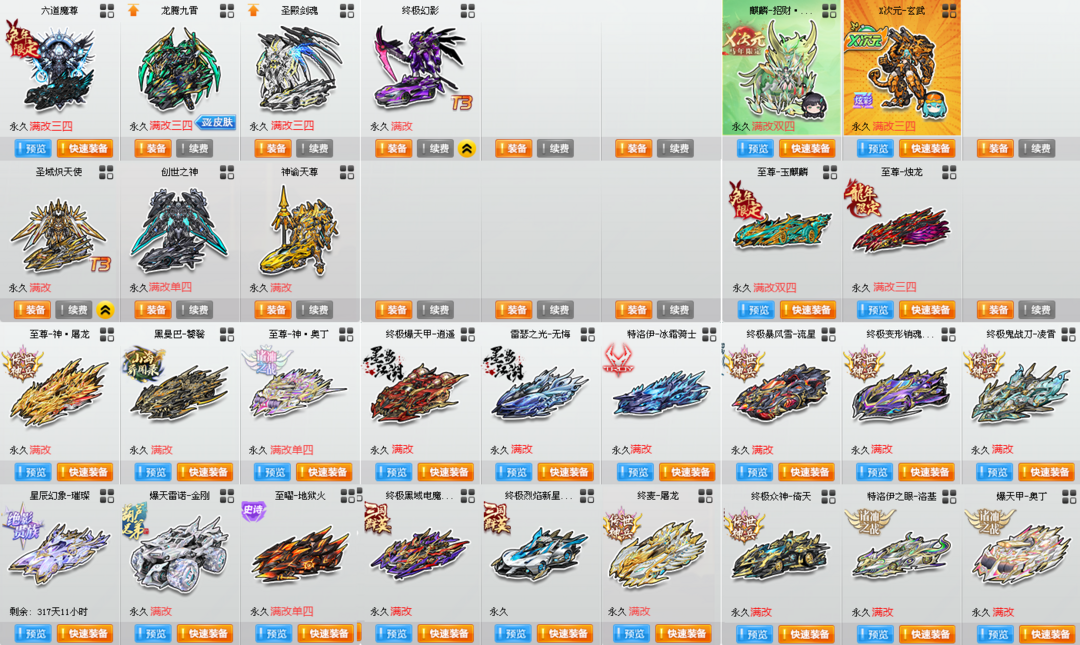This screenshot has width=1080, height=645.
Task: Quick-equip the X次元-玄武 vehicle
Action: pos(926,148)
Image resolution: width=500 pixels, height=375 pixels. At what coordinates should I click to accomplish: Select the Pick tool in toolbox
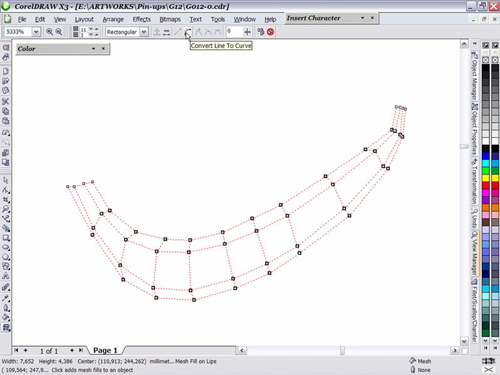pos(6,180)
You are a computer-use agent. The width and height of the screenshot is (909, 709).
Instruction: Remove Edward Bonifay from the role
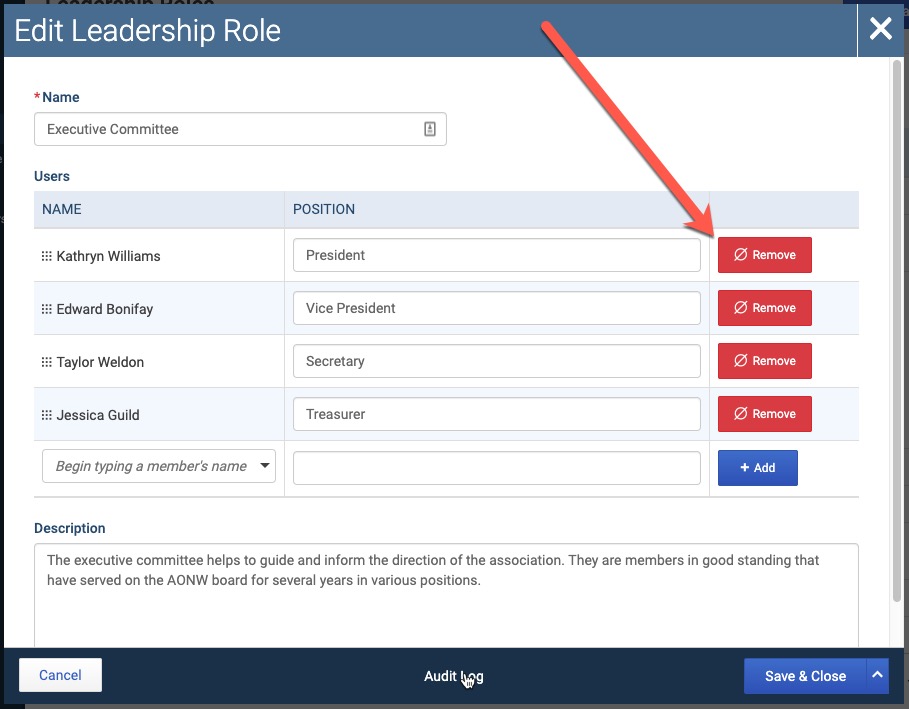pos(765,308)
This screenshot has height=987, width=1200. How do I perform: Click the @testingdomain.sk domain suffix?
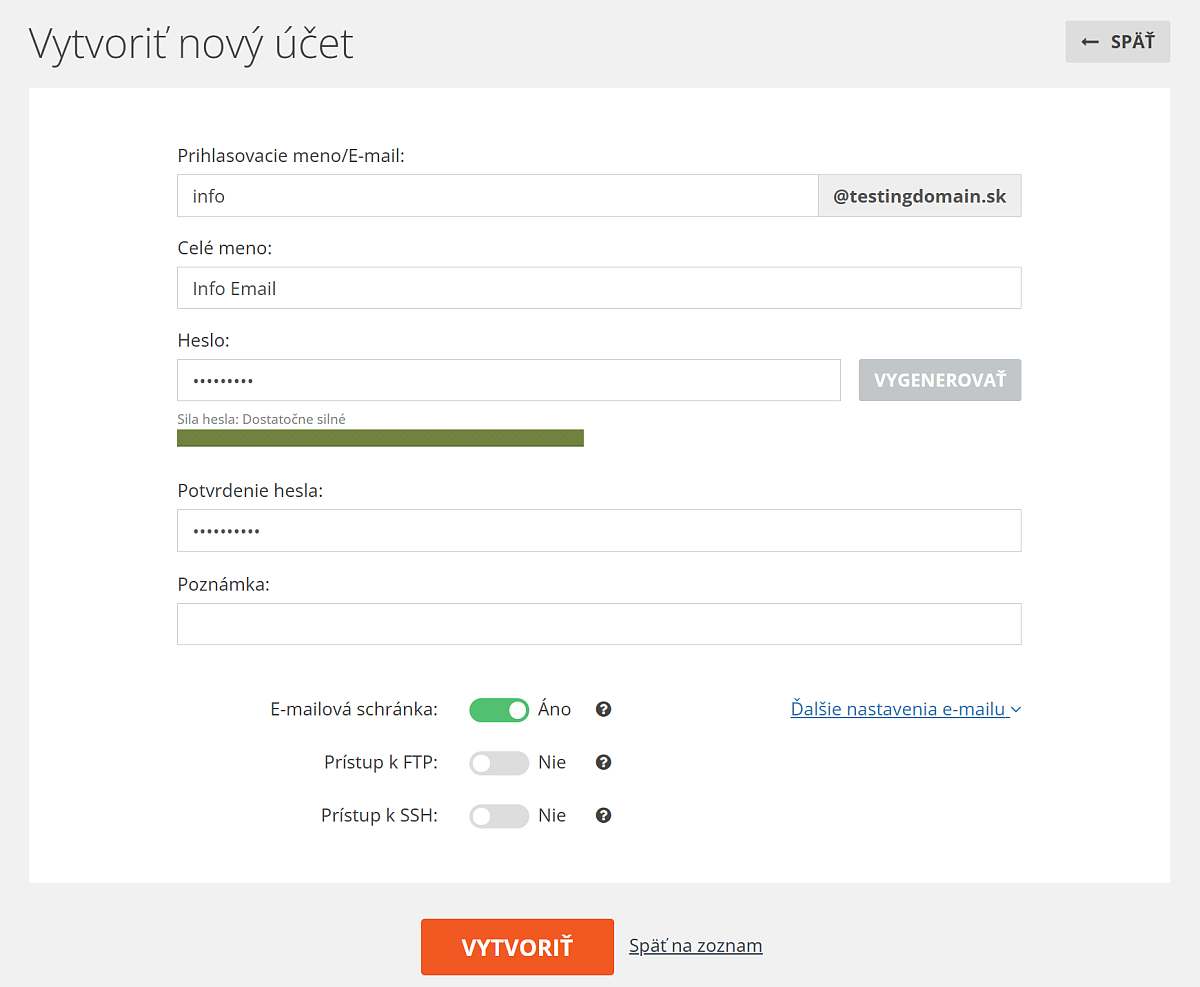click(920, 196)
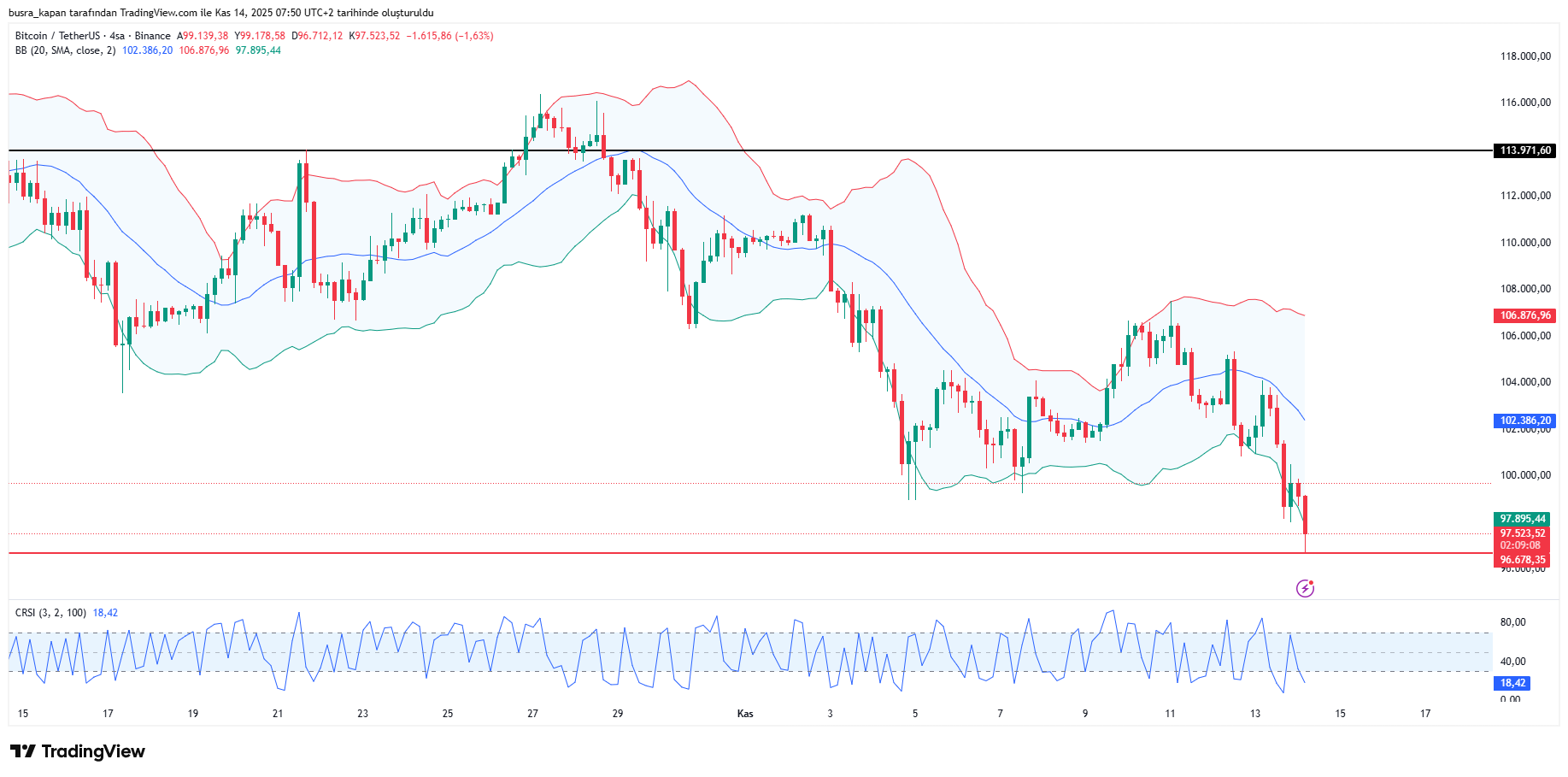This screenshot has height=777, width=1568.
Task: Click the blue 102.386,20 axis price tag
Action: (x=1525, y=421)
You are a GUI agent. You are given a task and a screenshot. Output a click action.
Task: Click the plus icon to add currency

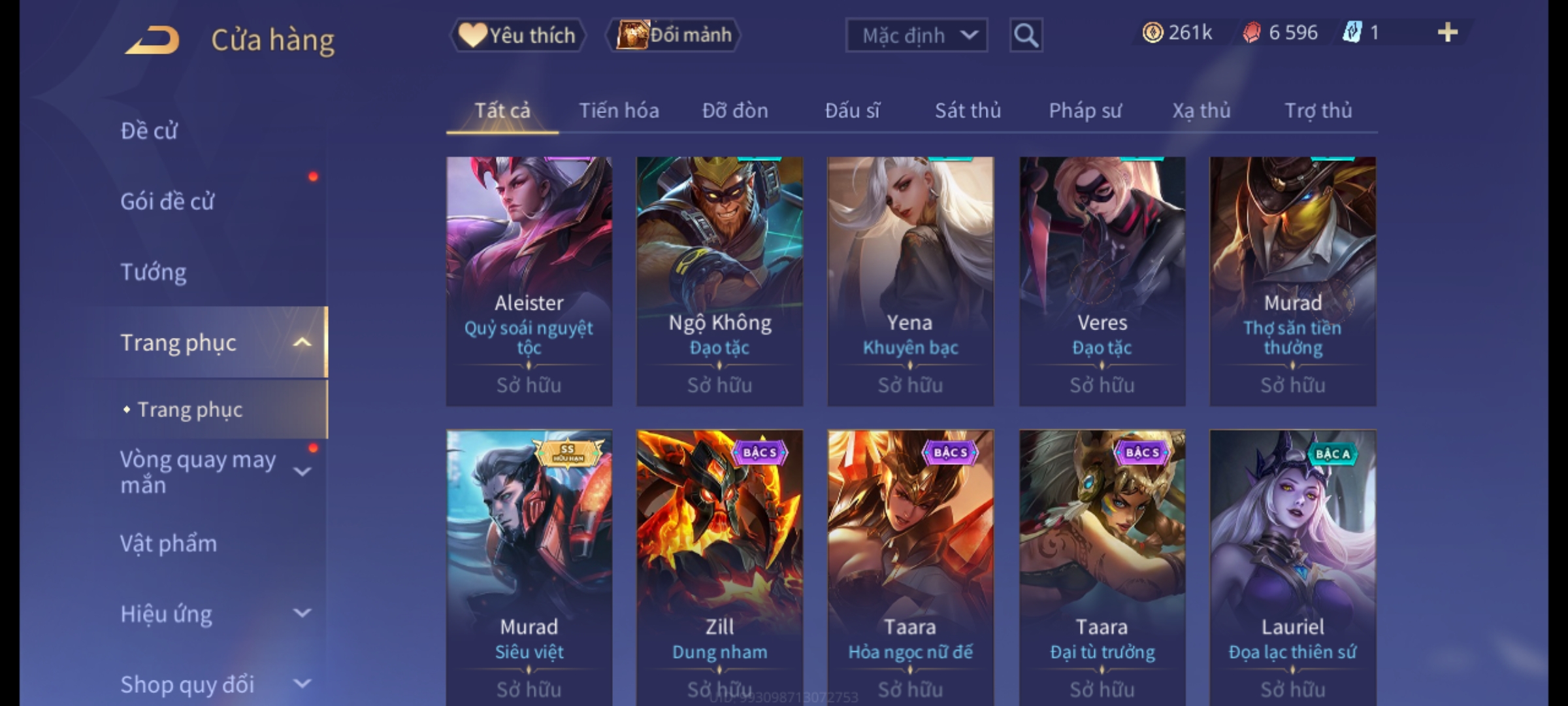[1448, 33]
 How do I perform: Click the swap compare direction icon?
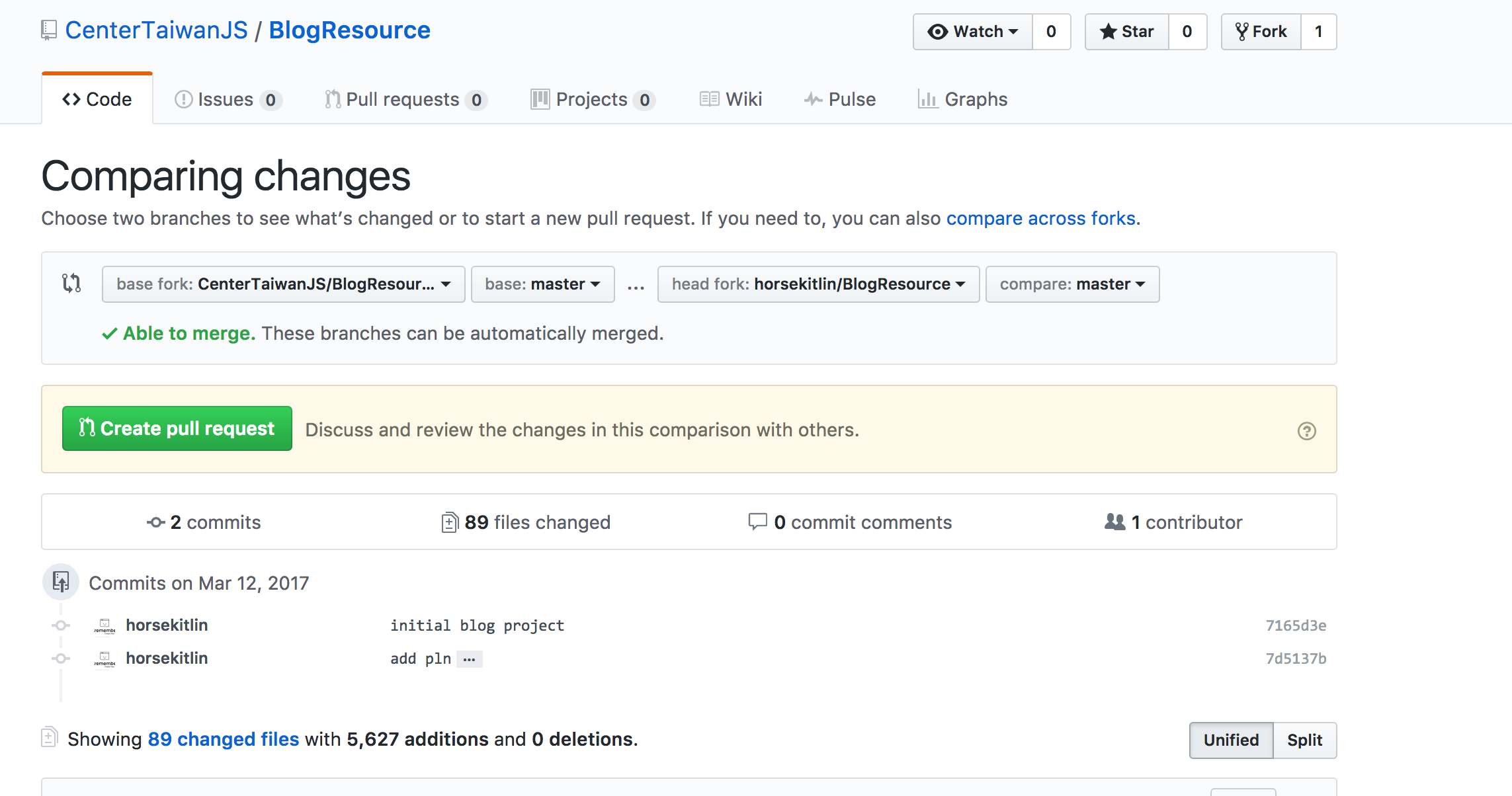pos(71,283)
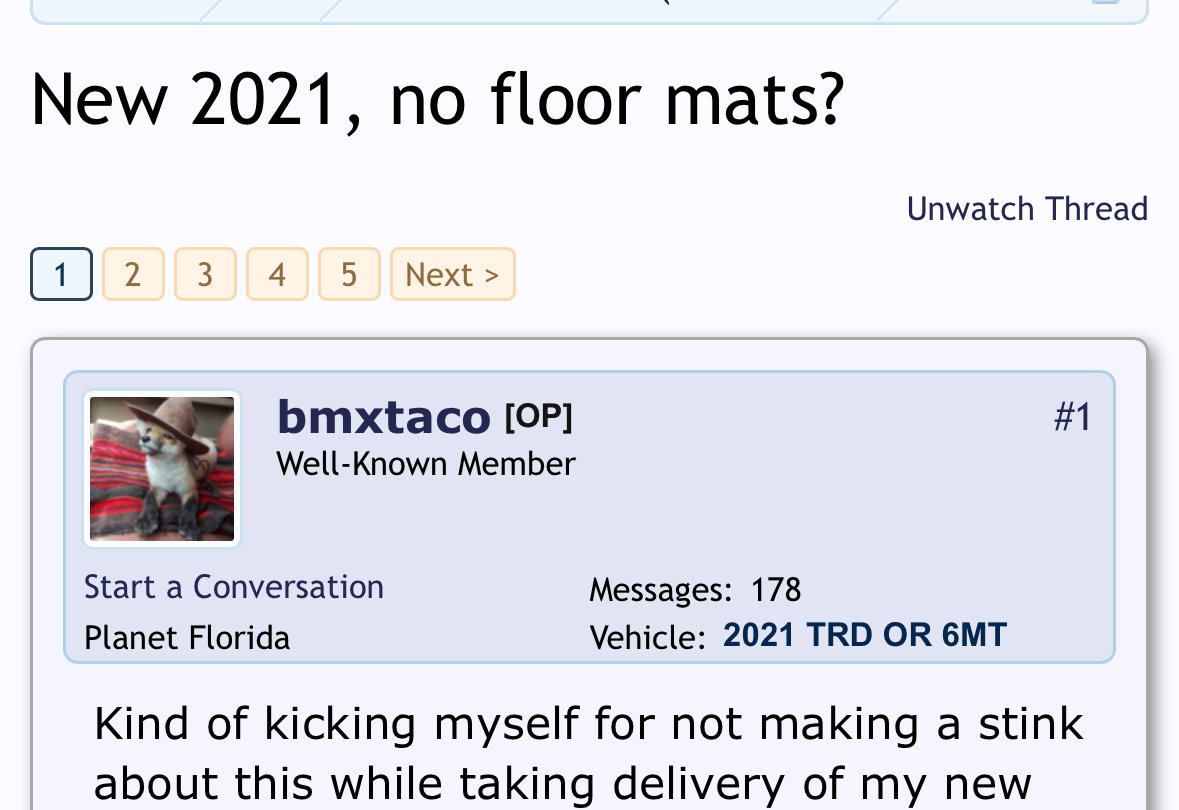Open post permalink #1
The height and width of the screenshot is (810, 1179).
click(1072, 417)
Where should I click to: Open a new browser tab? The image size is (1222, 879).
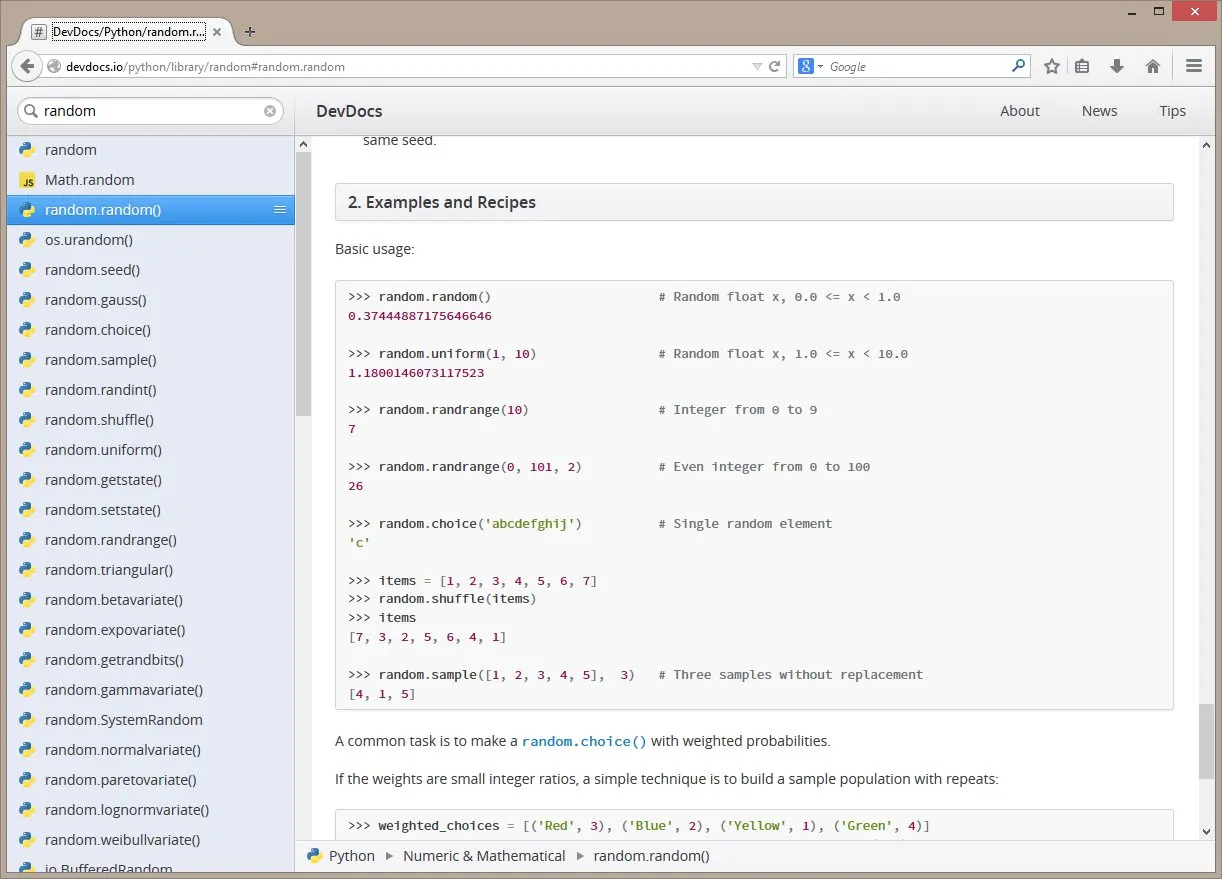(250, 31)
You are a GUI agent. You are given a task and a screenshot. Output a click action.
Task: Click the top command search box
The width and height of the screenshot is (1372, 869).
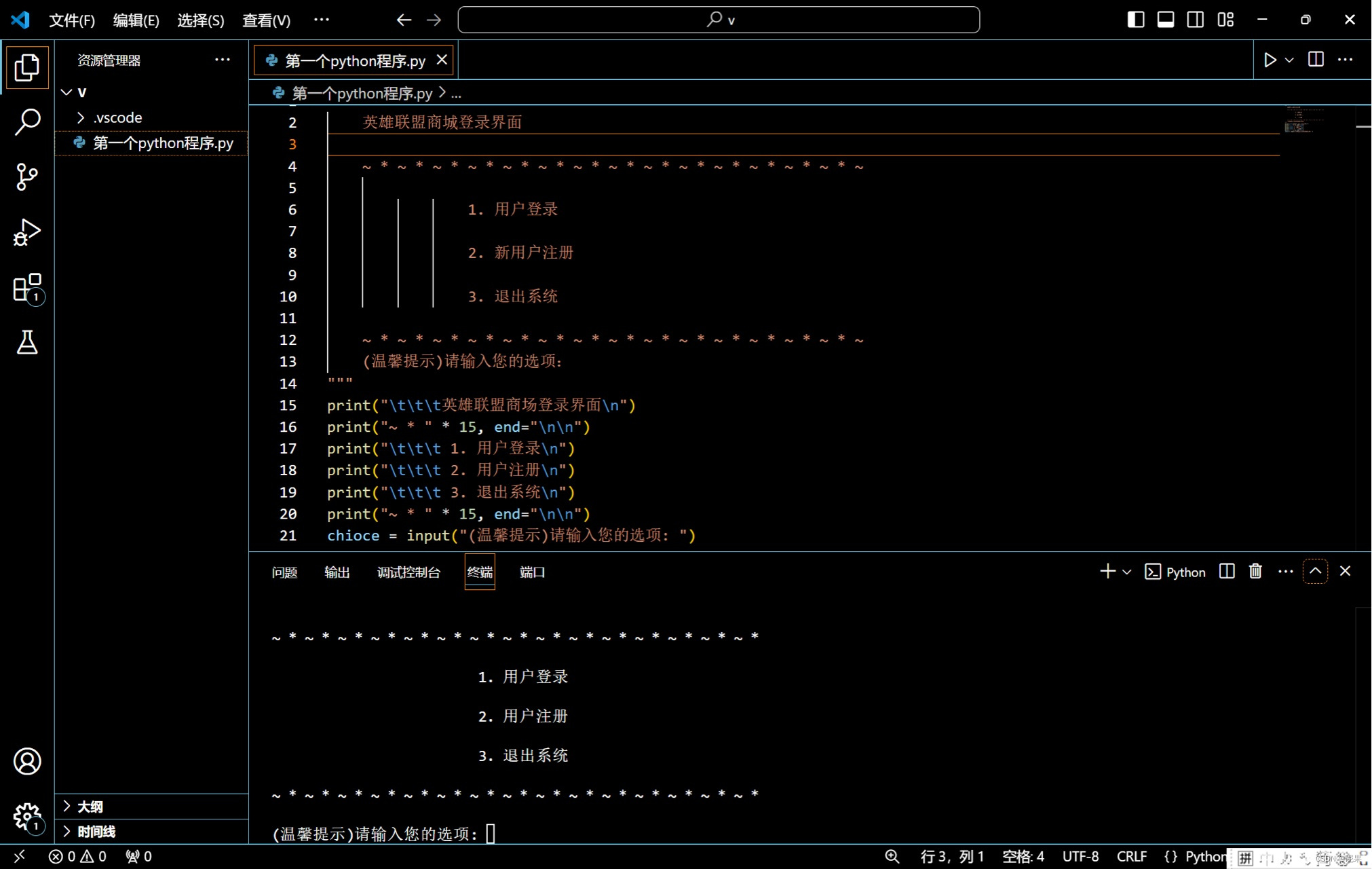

◆ ◆ ◆

What this task involves: Copy out each of the items above word for word, leaving out the pictures.

Finished exercise:
This screenshot has width=1080, height=645.
Task: Quick-equip the X次元-玄武 vehicle
Action: pos(926,148)
Image resolution: width=500 pixels, height=375 pixels. At what coordinates should I click to accomplish: Select the Pick tool in toolbox
pos(6,180)
You are a computer-use agent. The width and height of the screenshot is (909, 709).
Instruction: Remove Edward Bonifay from the role
pos(765,308)
This screenshot has height=987, width=1200. How do I perform: Click the @testingdomain.sk domain suffix?
click(920, 196)
This screenshot has height=777, width=1568.
Task: Click the blue 102.386,20 axis price tag
Action: (x=1525, y=421)
You are a GUI agent. You are given a task and a screenshot. Output a click action.
Task: Click the plus icon to add currency

[1448, 33]
 How do I perform: Click the swap compare direction icon?
pos(71,283)
Open post permalink #1
The height and width of the screenshot is (810, 1179).
click(1072, 417)
Where should I click to: Open a new browser tab? The image size is (1222, 879).
(250, 31)
You are a GUI agent. You are given a task and a screenshot. Output a click action.
Task: Click the top command search box
The width and height of the screenshot is (1372, 869).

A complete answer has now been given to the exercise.